Fort de ces avancées, le groupe écologiste avait très logiquement voté en faveur du texte amendé par le Sénat.
Mais, depuis lors, les choses se sont assombries. Un certain nombre de mesures, à notre avis importantes, ont été modifiées ou ont disparu purement et simplement du texte dans le cadre de l’examen du texte par l’Assemblée nationale. Je pense notamment au niveau de pénalisation très insuffisant en cas de manquement aux obligations d’équiper les parkings en panneaux photovoltaïques. C’est dommage, car cela se traduira par un équipement et une production moindres. Je pense également à l’affaiblissement des mesures sur l’autoconsommation, pourtant demandées dans de nombreux territoires. Et ma liste n’est pas exhaustive !

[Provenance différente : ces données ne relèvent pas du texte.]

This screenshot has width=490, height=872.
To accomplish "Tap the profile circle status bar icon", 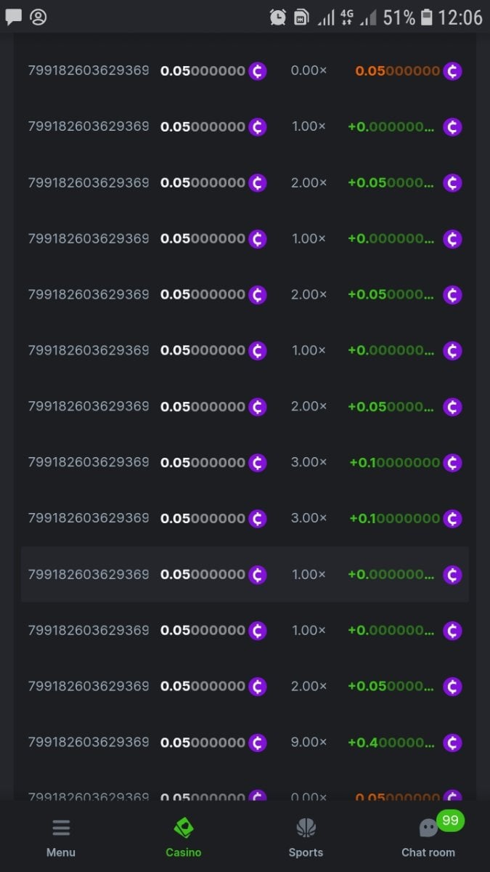I will tap(38, 17).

Sur le fameux article 3, qui marquait la volonté unanime du Sénat de mieux associer les élus locaux, la solution trouvée, visant à équilibrer zones d’accélération et zones d’exclusion, les deux allant de pair, pouvait paraître séduisante. Le slogan que vous avez lancé tout à l’heure est d’ailleurs percutant, madame la ministre.
Toutefois, l’avis conforme des maires sur deux des étapes qui émaillent ce processus risque de le rendre finalement bloquant et ralentissant. C’est ce que craignent aujourd’hui de nombreux professionnels du secteur.

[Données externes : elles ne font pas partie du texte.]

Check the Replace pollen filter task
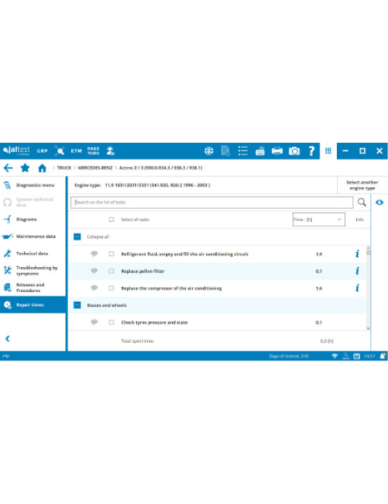Image resolution: width=388 pixels, height=504 pixels. coord(111,271)
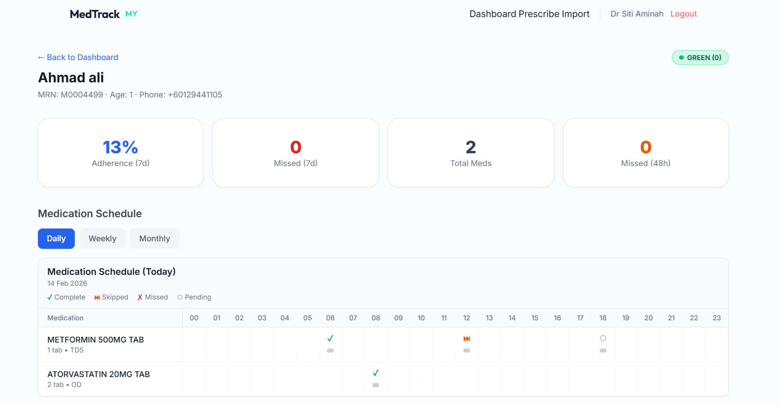Open the Prescribe page
Viewport: 779px width, 404px height.
click(x=538, y=14)
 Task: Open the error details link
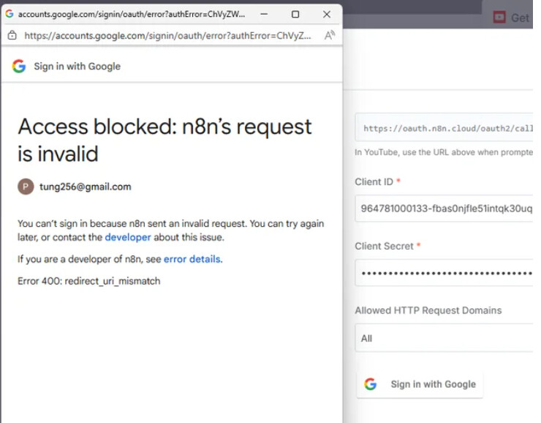click(192, 259)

Il ne s’agit pas pour autant d’ignorer les avancées de ce texte. L’évolution des procédures pour l’éolien en mer va permettre de gagner un temps significatif dans l’instruction des dossiers, et l’ouverture des contrats de long terme aux collectivités est importante pour mobiliser l’épargne locale. Enfin – nous y étions attachés –, la création d’un fonds pour la biodiversité dans le cadre d’une loi sur l’énergie constitue également, en dépit de montants rabotés en commission mixte paritaire, une évolution importante, puisqu’elle permet d’élargir pour la première fois à l’énergie, et non plus seulement à l’eau, l’assise d’un financement pérenne pour la biodiversité. Madame la ministre, le gecko vert de Manapany vous remercie sincèrement de votre attention.
Il y a donc des « plus » et des « moins » ! Surtout, à l’horizon, le retour du nucléaire, au sujet duquel le Président de la République et le Gouvernement multiplient les signaux, parallèlement à la discussion de ce projet de loi.
Il ne vous aura évidemment pas échappé, madame la ministre, que l’avis des filières productrices d’énergies renouvelables est très mesuré quant à l’impact de cette loi, notamment s’agissant de l’agrivoltaïsme ou de l’éolien terrestre.
Aussi, dans ce contexte, le vote du groupe écologiste du Sénat sera, lui aussi, mesuré. Nous nous abstiendrons sur ce texte, qui ne suffira pas – c’est une évidence – à faire en sorte que la France respecte les objectifs de développement des énergies renouvelables fixés par l’Union européenne.